One common use case we see is business report lineage. It sounds simple enough to document reports, the fields within them and where the data is coming from. Oftentimes, it is quickly realized there is a lot of work involved in relating reports to their source and creating descriptions for the content. Then, once you expand this effort to other groups, there are commonly conflicting ideas of metrics or business concepts. You must overcome those challenges with good data governance policies and standards and ensure the right people are at the table.
When thinking about use cases, understand what you expect from the tool. You don’t want to boil the ocean — think incrementally. For this reason, we always suggest starting with a single simple use case to provide value with minimal effort and gradually expand to the next use case.
Starting Small and Thinking Scalability
Start with a small goal for the metadata management tool and make sure data changes will apply to other areas. Efforts within the tool should be repeatable. This can be done by starting as high level as you can and expanding from there once you start getting more users in the tool.
To ensure you’re capturing the correct metadata, consider the scalability of efforts across the tool. Determine who will add information and how often it will be updated. Decide on the upkeep of information and if it can be updated automatically.

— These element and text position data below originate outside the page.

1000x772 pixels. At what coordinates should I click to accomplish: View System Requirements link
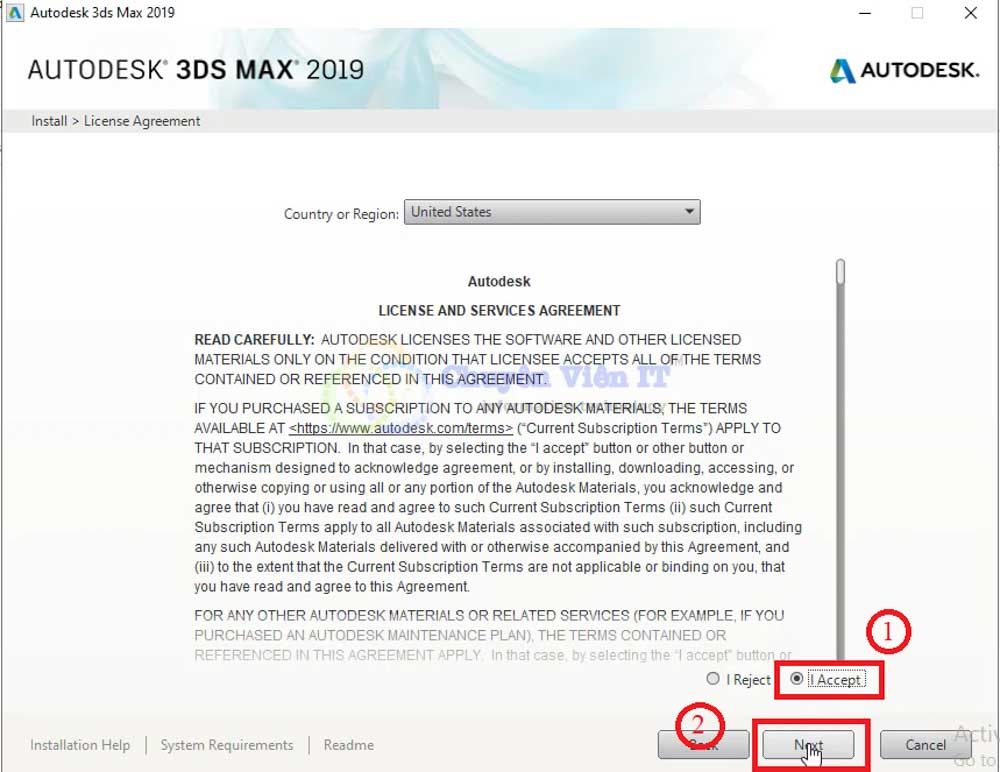227,745
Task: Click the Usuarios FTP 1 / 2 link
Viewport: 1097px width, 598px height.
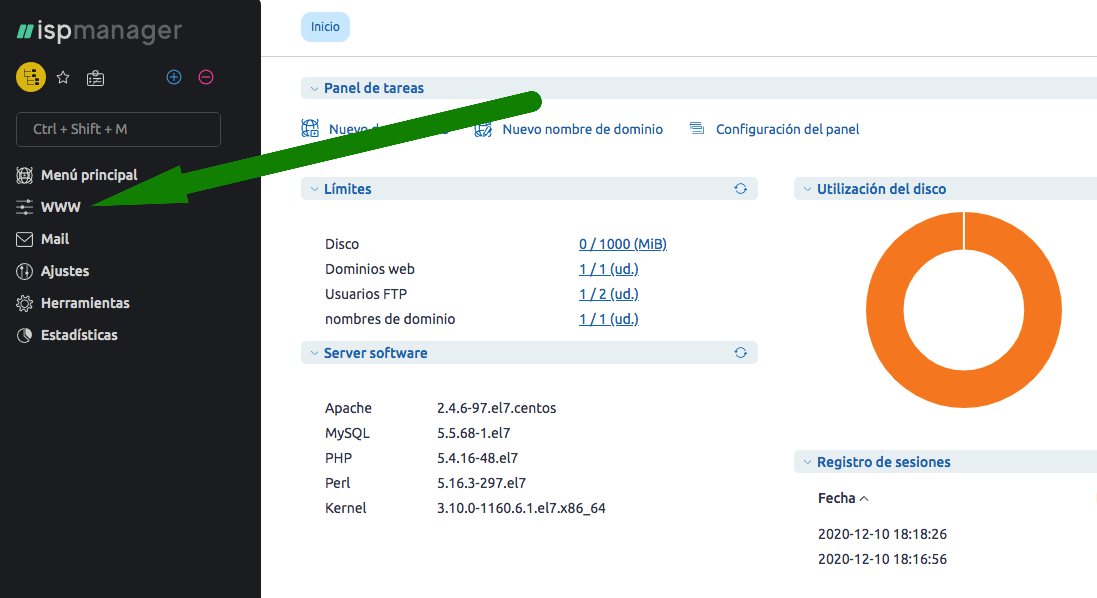Action: (608, 294)
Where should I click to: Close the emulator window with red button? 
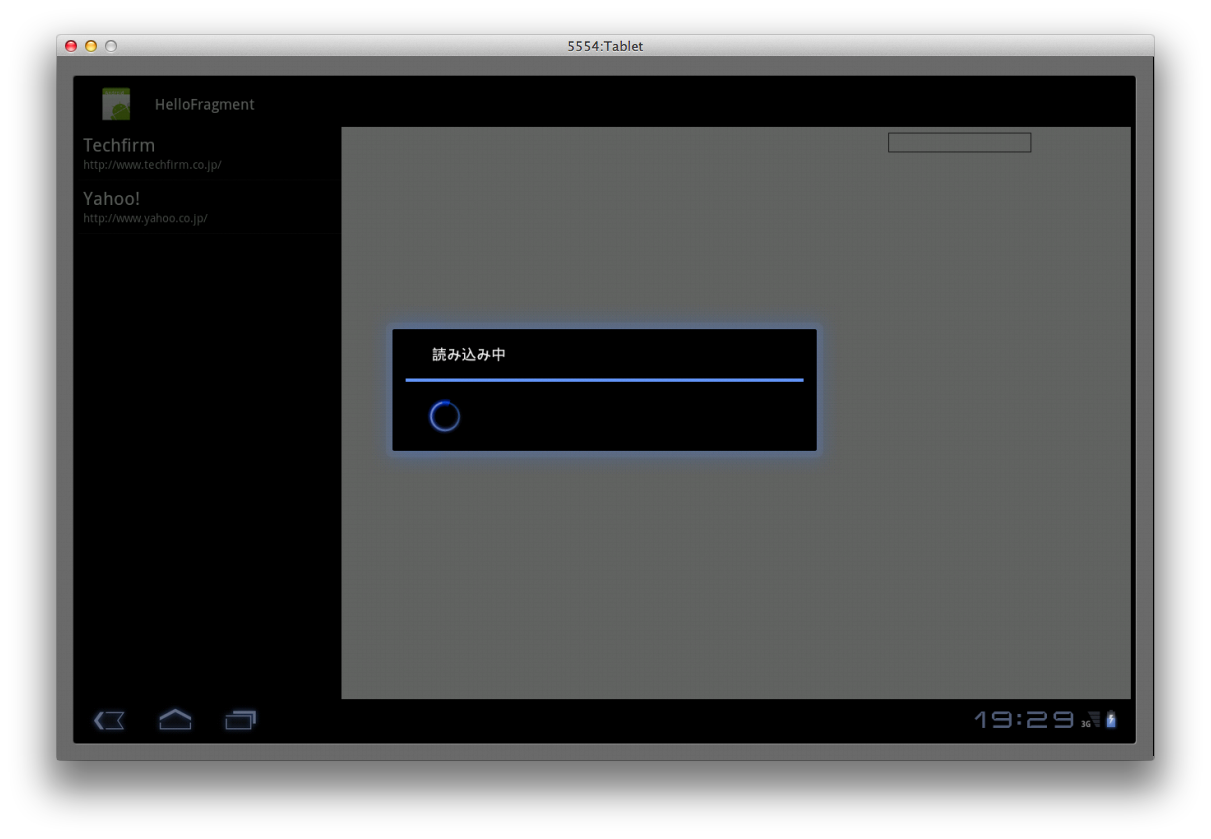click(71, 46)
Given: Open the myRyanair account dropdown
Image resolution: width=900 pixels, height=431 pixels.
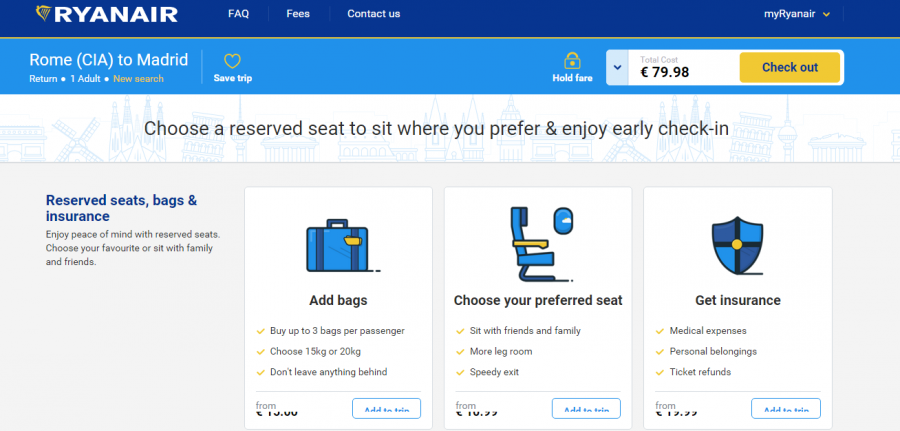Looking at the screenshot, I should pos(797,14).
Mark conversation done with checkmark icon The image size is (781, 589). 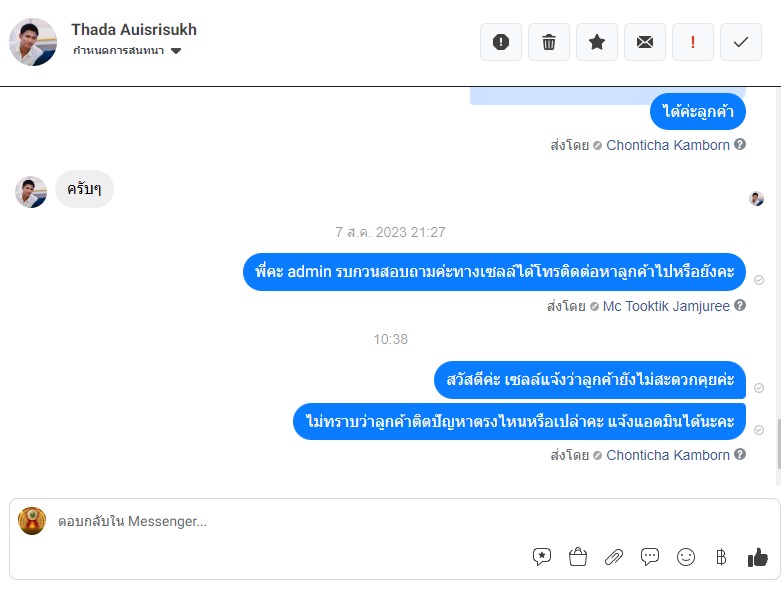click(x=741, y=42)
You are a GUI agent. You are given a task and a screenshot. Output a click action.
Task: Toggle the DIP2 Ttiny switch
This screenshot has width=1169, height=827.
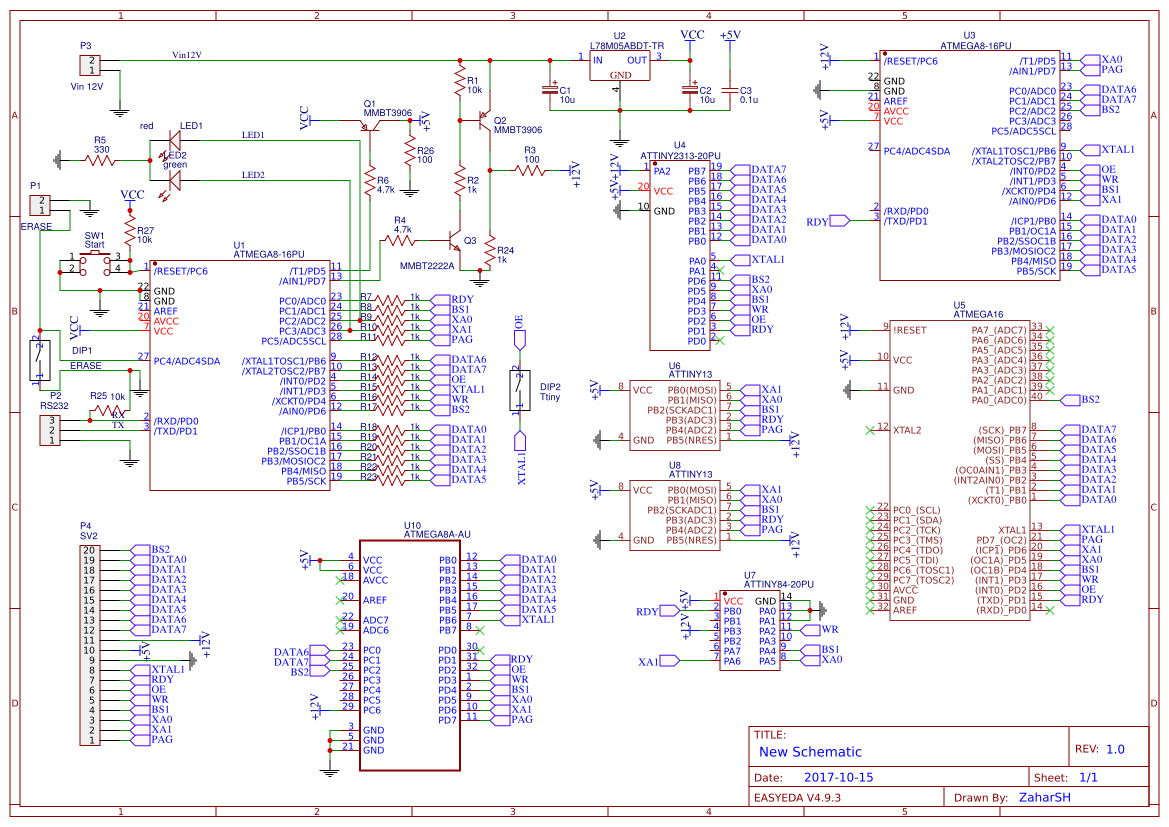click(x=520, y=392)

But again, don’t try to boil the ocean. Thinking back to the report example I gave earlier, you can auto ingest reports and metadata from your data sources. Once users start to see the functionality, it’s easy to start ingesting a vast amount of metadata with no real game plan on what they will do with it. So, keeping the scope small to start (even if it is tempting to auto-ingest everything) helps to prove value incrementally. Then you can pull together a roadmap on which pieces to tackle next when you have the right people in place.
Here’s a side note about ingesting data: Something you hear from people with auto-ingested data, such as Tableau reports, is that it’s confusing for users. And that’s no surprise with auto-ingestion. People who want automation can still become frustrated when certain ingested metadata is garbage. (“Garbage in, garbage out,” as they say.)
If your metadata is bad or confusing to people, it reflects on the implementation of data — it’s not the fault of your metadata management tool. If you want clean, consistent metadata, get the policies and governance in place to ensure that happens. You can’t blame the metadata management tool for not presenting data in its ideal format if the originating data isn’t in an ideal format.
The People Side of the Tool
A metadata management system is only as effective as the support of the people behind the tool. If you don’t have people to maintain the information, it will fall apart. You want people to come into your metadata tool and find, understand and trust the data.
Make sure to have designated and repeatable resources for maintaining information in the tool before adding any content. For example, identify the role of the business steward. What are their responsibilities? How should they be adding and approving content? Whatever the strategy, it must work for all business stewards, not just one area.
Getting the Most from Your Metadata Management Tool
Implementing and getting the most out of a metadata management tool in your organization can seem daunting. Remember to start small, capture the right information and have use cases in mind and the right people to maintain it. Follow these tips to get the most value from your metadata management tool and avoid common mistakes.